The ability of an intramuscular lipoma to infiltrate the adjacent muscle tissue and its rate of recurrence contribute further to a false clinical diagnosis of a malignant tumor, such as liposarcoma (Keskin et al, 2002). The fact that the mass of an intramuscular lipoma is uninodular, which can be seen using MRI, is also useful for differentiating intramuscular lipoma from liposarcoma (Matsumoto et al, 1999).

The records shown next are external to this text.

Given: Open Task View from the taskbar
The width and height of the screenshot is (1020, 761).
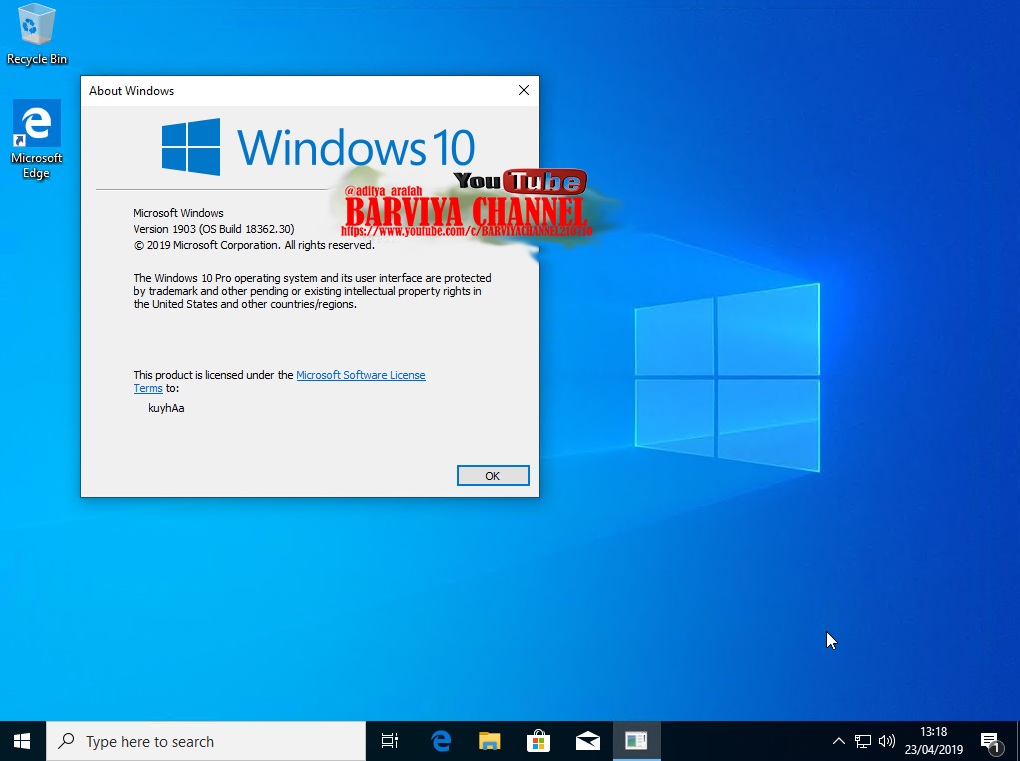Looking at the screenshot, I should [x=389, y=740].
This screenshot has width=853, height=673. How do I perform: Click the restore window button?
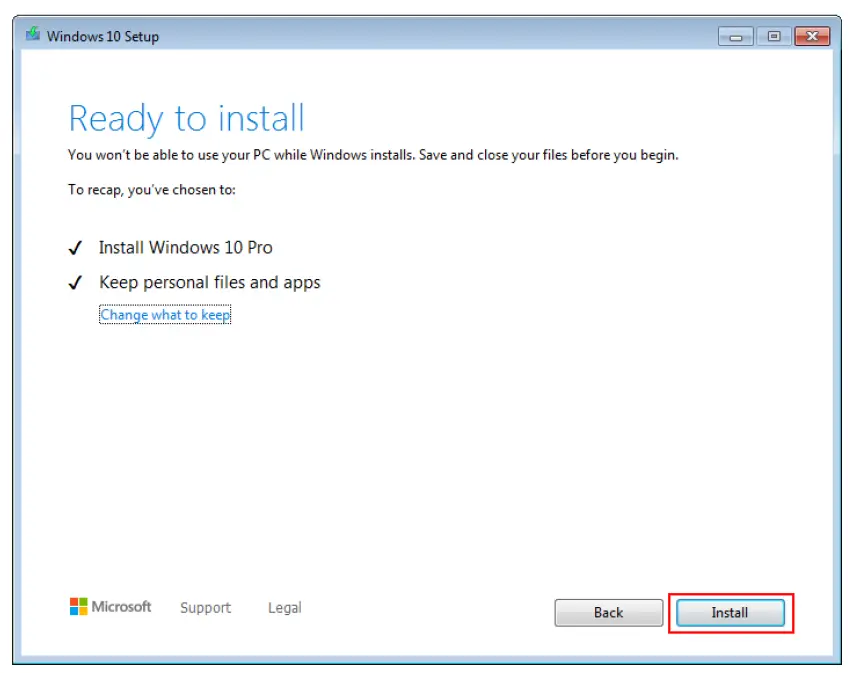772,36
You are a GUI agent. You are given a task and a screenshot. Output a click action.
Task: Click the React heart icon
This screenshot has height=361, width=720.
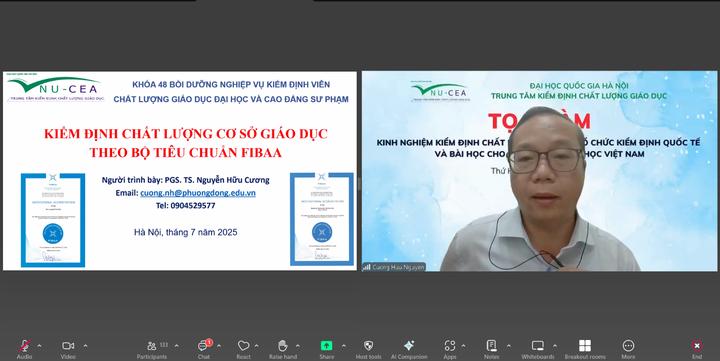(x=243, y=345)

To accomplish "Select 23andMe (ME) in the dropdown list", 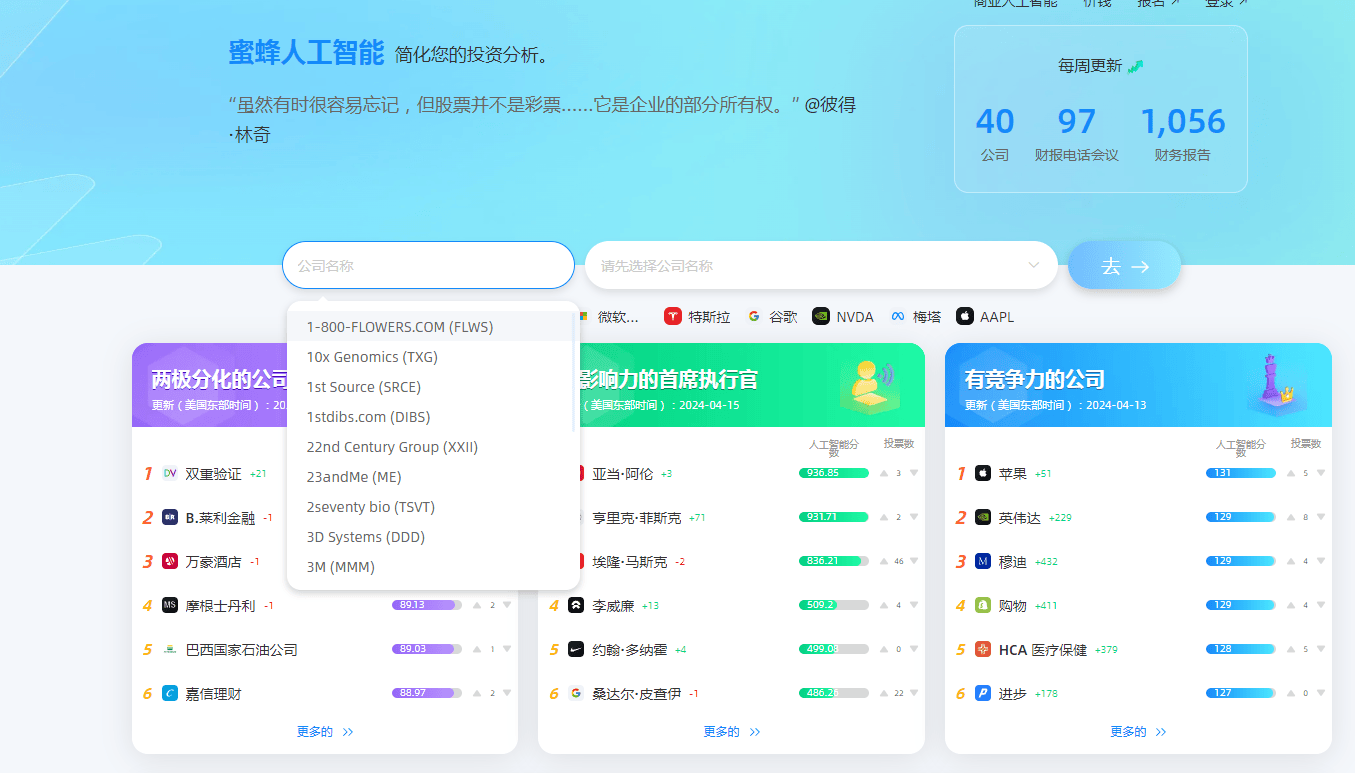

In the present case, surgical excision was performed with a margin of safety and there has been no recurrence of the tumor to date. The high rate of recurrence of intramuscular lipoma is due to its infiltrating growth. Meticulous surgical excision is the key to avoiding recurrence of the tumor (Akbulut et al, 2005; Thomas et al, 2002). According to Epivatianos et al (2000), although extra-oral intramuscular lipoma has a high rate of recurrence following surgical excision, oral intramuscular lipoma, despite being poorly delimited, rarely reoccurs when excised completely. However, close follow up of the patient is indicated. Akbulut et al (2005) report an absence of recurrence in a five-year period. Fregnani et al (2003) report no recurrences among 36 cases after a mean period of 26.5 months. After analyzing 40 cases of extra-oral intramuscular lipoma, Nishida et al (2007) report three recurrences four, six, and 11 years following surgery.
Dentists should be aware of the clinical characteristics and progression in order to differentiate malignant and benign tumors as well as to plan the correct treatment of oral lesions. Although rare, intramuscular lipoma may occur in the oral cavity, preferentially located on the tongue. Patient follow up is important due to the chance (albeit minimal) of recurrence of the tumor.